The appetite for turkey and the standardization of large-scale farming has resulted in the modern commercial turkey, which has dominated the market for the last 50 years. Breeds like the Broad Breasted Bronze and the Large White are bred to produce a lot of meat quickly. They are larger than heritage breeds or wild birds, with a higher percentage of both white meat and meat-to-bone.

This is due to breeding, diet (often the addition of growth-promoting antibiotics), lack of exercise, and water-processing. These turkeys cannot mate because of the unnaturally large breast, shorter breast bones and legs. They cannot walk normally and have very little muscle as a result. Sadly, these are the turkeys most of us are familiar with, and few have tasted turkey as it should be.

Heritage-Breed Turkey and Wild Turkey

With the increasing interest in traditional foods, heirloom fruits and vegetables, and heritage breeds, demand for wild and heritage-breed turkeys has risen over the last several years. Supplying this demand has sometimes been challenging because there are few farms raising authentic heritage breeds. We offer a limited number of truly heritage breed turkeys each year so that professional and home chefs can enjoy these old-breed birds for the holidays.

What sets heritage turkey apart from the flock, are these criteria: they must be able to breed naturally, live seven to nine years, and grow slowly. They are old standard breeds, not modern experiments. Today, there are only a few heritage breeds including Standard Bronze (actually a cross between the Narragansett and Eastern wild breeds developed by early settlers in Rhode Island in the 1700s), Bourbon Red, Jersey Buff, Slate, Black Spanish, Narragansett and White Holland.

Better Tasting Turkey

Heritage and wild turkeys thrive when raised free range, and fed natural whole-grain diets, without any antibiotics or hormones. The freedom to exercise means they have more muscle than conventional birds. Processing is often by hand instead of machine.

The result is a more intense turkey flavor with less white meat and a leaner texture that requires a tad more care in preserving moistness. Especially in the wild turkeys, the breast meat will be darker than conventional turkeys.
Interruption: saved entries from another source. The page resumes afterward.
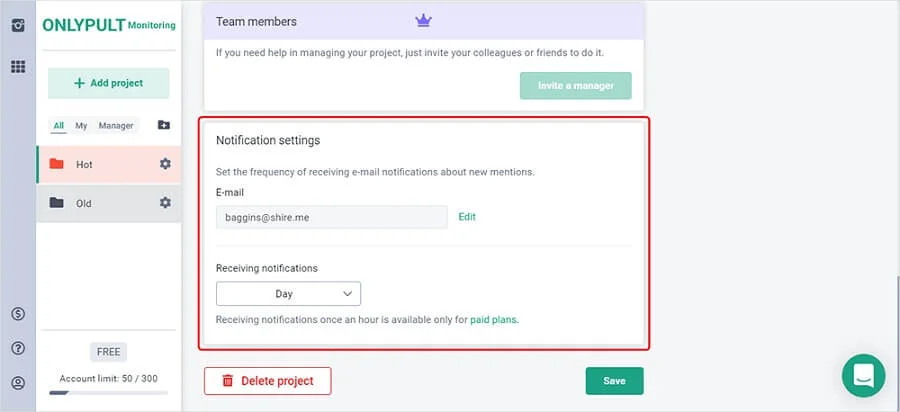Viewport: 900px width, 412px height.
Task: Click the Instagram icon in left rail
Action: click(17, 25)
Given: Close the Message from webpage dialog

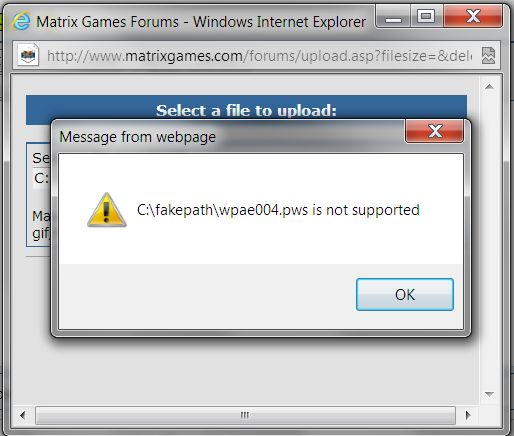Looking at the screenshot, I should (x=434, y=131).
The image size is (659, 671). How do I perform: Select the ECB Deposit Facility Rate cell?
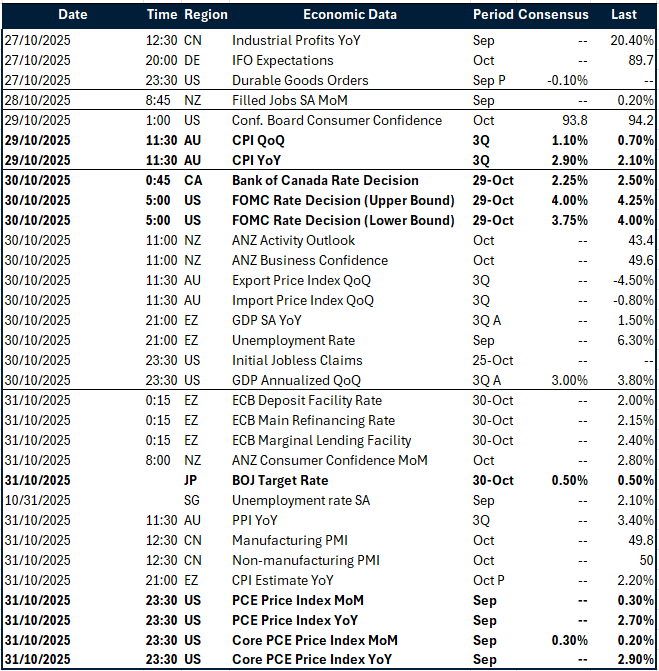[307, 400]
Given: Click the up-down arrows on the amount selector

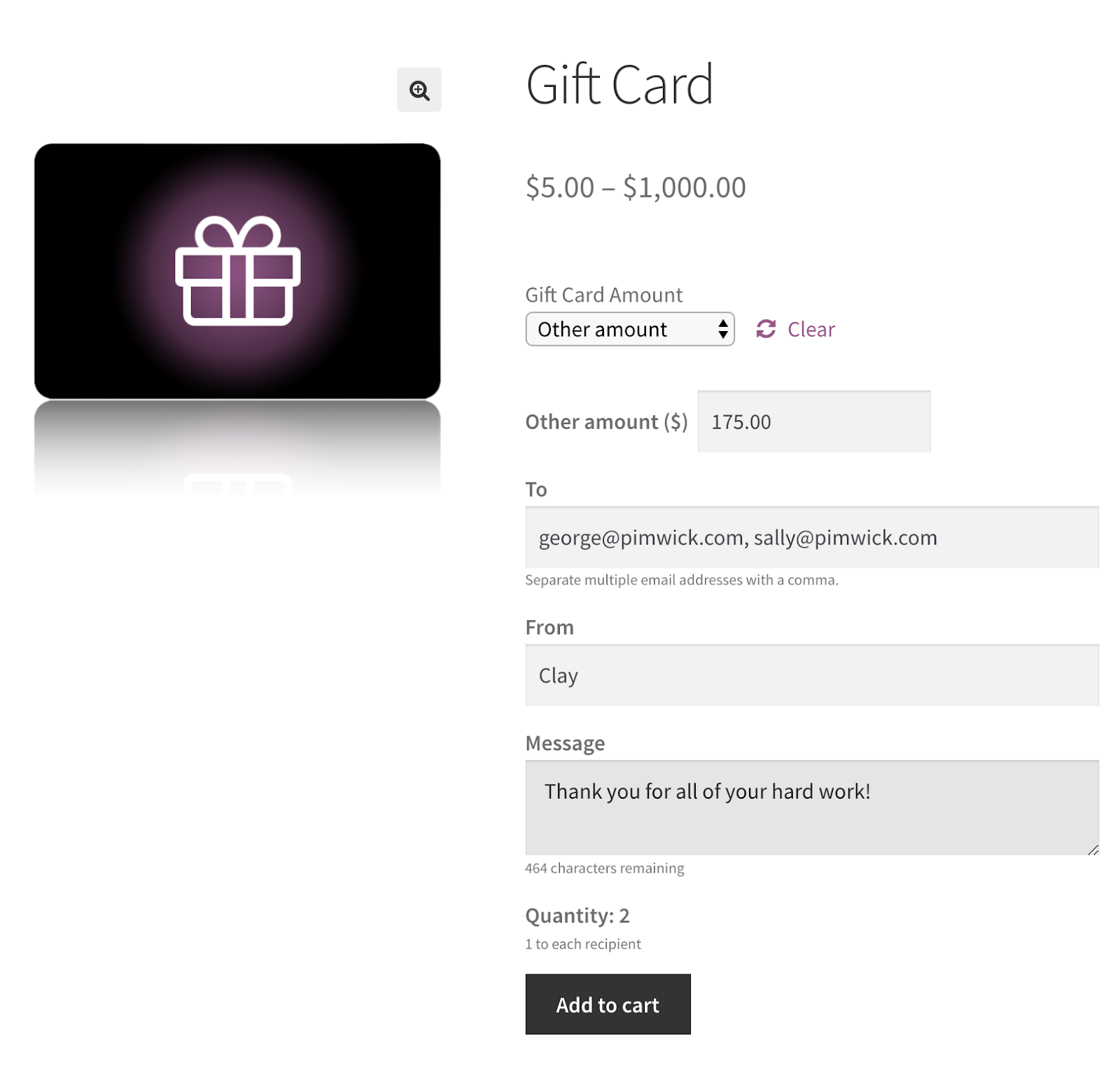Looking at the screenshot, I should coord(722,329).
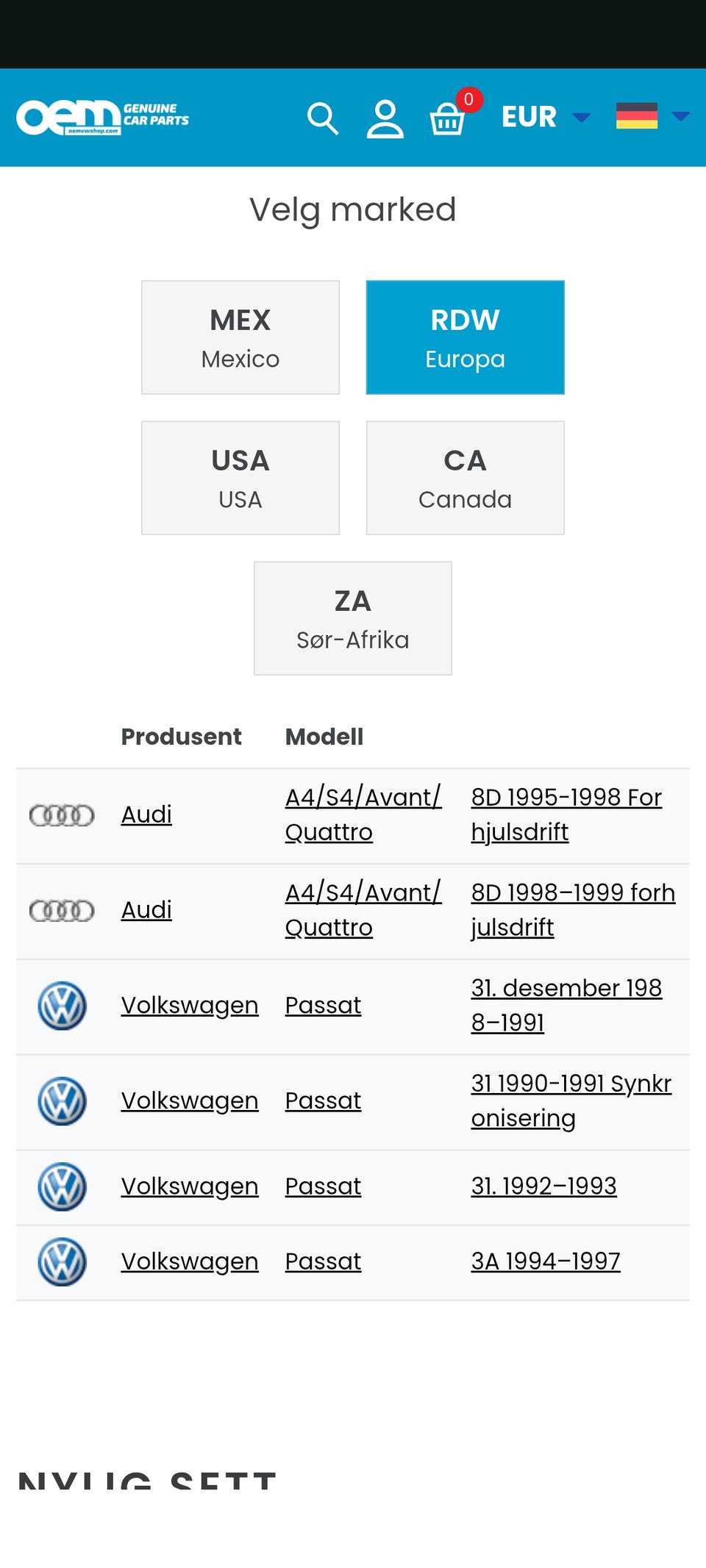Click the red cart count badge
This screenshot has width=706, height=1568.
(468, 99)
These birds also tend to be smaller. In fact, heritage turkeys are largely unavailable in sizes over 20 lbs, and wild turkeys rarely grow over 10 lbs. When deciding what size to serve, a good rule of thumb is to plan for one pound of turkey per person.

How to Cook Heritage-Breed Turkey

With their richer tasting meat and moister overall texture, it's easy to assume that preparation techniques for heritage or wild turkey are exactly the same as those used for commercial birds. Nothing could be further from the truth. The fact is that these birds are leaner with a higher percentage of dark meat. This natural balance of dark to white meat actually makes preparation easier. Since white meat always cooks faster than dark, the closer the ratio, the easier it is to roast evenly. Brining, barding, and basting are common techniques in preparing a tasty heritage bird.

The breast meat is smaller (after all, it hasn't been artificially enlarged) and needs protection during cooking. Covering the breast meat with aluminum foil, or cheesecloth soaked in cooking oil while cooking is strongly advised. Remove the covering about 30 minutes before the turkey is done so the breast will brown. Frequent basting is a must, unless you rub truffle butter or olive oil under the skin over the breast, which makes the birds self-basting. Because they are leaner and tend to be smaller, cooking at low temperatures for longer time is also suggested.